I handed over a piece of paper. I’d copied it off the side of the truck.

Tony was more interested in the significance of Elvis being there in the first place.

‘It means that Hayden Ryder must have been aware of the raid by one o’clock yesterday at the latest.’

Norman nodded. ‘The stable dispensary has also been packed up in boxes ready to be shipped out.’

‘So who told Ryder?’ Tony said.

It was the all-important question.

Sadly, we could no longer ask the man himself for the answer.

10

There was a debriefing for the FACSA raid team at four o’clock that afternoon, back at the mess hall of the National Guard facility.

Most of them had spent some of the preceding eight hours being individually interviewed by detectives from the Louisville Police Department’s fatal-shooting investigation team.

‘It is perfectly routine,’ Tony told me on the phone when I called him well away from the others. ‘There’s a standard procedure for all officer-involved shootings. Such events bring intense media scrutiny and we have to guard against any damage to the agency’s reputation. Hence the local police conduct a detailed enquiry and interview everyone involved.’

‘I wasn’t interviewed,’ I said.

‘The fatal-shooting investigation team is only concerned with events up to the moment the shots were fired. You were not a witness to the actual shooting so I didn’t give them your name. I thought it was best to keep you out of it.’

‘I agree,’ I said. ‘Thanks. So what happens next?’

‘The evidence may have to be presented to a grand jury to confirm the killing was justified, although that’s most unlikely in this case.’

‘So you think the killing was justified?’ I asked.

‘Without a doubt,’ Tony said. ‘Ryder attacked a law-enforcement officer with a deadly weapon. That in itself is enough reason for him to be shot.’

‘But surely not ten times.’

‘It can often take more than one shot to bring down a suspect. Our agents are trained to fire multiple rounds in case some of them miss.’

‘I was told your agents are all hotshots,’ I said. ‘Surely they don’t miss.’

‘You’d be surprised,’ Tony said. ‘They may be OK on the range but operational situations are very different. A Miami police survey showed that of thirteen hundred bullets fired at suspects, more than eleven hundred missed. And NYPD found barely a quarter fired from under six feet hit their target, with less than a fifth at ten feet.’

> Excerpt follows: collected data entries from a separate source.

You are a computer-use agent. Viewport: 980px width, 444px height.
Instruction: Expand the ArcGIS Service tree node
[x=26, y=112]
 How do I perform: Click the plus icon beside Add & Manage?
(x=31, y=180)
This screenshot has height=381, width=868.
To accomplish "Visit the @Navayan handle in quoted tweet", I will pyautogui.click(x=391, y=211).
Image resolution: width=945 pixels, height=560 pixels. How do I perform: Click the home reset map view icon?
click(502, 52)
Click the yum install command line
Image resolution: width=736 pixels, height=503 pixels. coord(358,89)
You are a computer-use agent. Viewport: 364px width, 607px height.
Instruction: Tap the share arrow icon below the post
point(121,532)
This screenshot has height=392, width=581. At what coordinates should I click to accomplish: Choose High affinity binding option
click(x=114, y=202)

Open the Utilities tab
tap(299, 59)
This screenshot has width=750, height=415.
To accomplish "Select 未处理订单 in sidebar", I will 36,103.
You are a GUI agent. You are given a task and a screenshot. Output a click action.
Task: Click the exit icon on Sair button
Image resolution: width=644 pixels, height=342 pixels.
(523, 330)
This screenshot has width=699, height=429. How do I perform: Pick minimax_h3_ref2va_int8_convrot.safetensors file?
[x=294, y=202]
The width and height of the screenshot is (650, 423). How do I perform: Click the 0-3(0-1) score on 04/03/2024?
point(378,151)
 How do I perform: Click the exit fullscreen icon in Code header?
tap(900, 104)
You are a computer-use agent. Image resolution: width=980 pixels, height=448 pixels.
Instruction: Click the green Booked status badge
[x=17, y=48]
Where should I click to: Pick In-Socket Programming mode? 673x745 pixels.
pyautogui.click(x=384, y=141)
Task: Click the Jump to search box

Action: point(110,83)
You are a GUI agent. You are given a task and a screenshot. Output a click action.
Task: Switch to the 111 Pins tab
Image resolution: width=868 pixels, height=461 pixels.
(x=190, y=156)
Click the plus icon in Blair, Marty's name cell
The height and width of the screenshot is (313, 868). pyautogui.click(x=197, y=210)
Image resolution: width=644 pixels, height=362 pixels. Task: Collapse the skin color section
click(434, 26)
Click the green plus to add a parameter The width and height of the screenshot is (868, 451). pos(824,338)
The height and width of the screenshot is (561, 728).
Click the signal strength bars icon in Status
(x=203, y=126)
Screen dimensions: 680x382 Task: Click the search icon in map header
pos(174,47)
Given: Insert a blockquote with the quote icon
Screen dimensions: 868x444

‘How many hit Hayden Ryder?’

‘I don’t know yet. The autopsy will tell us. The important thing is that at least one did, and that one was enough to disable him.’

It had done more than that, I thought.

I had spent the day trying to erase from my mind the grisly image of Ryder’s head completely torn apart by an expanding bullet.

I’d seen more than my fair share of killings during my time with the army in Afghanistan but nothing really prepares you for the sudden finality of violent death, the instant wiping out of an active, vivid and cognisant existence, to be replaced by… nothing. Nothing more than a useless rotting corpse.

‘What will you do now?’ Tony asked.

‘I’m not sure,’ I said. ‘I’ll stay on here for the Derby. I wouldn’t want to miss that, but I feel I’m approaching the problem from the wrong end.’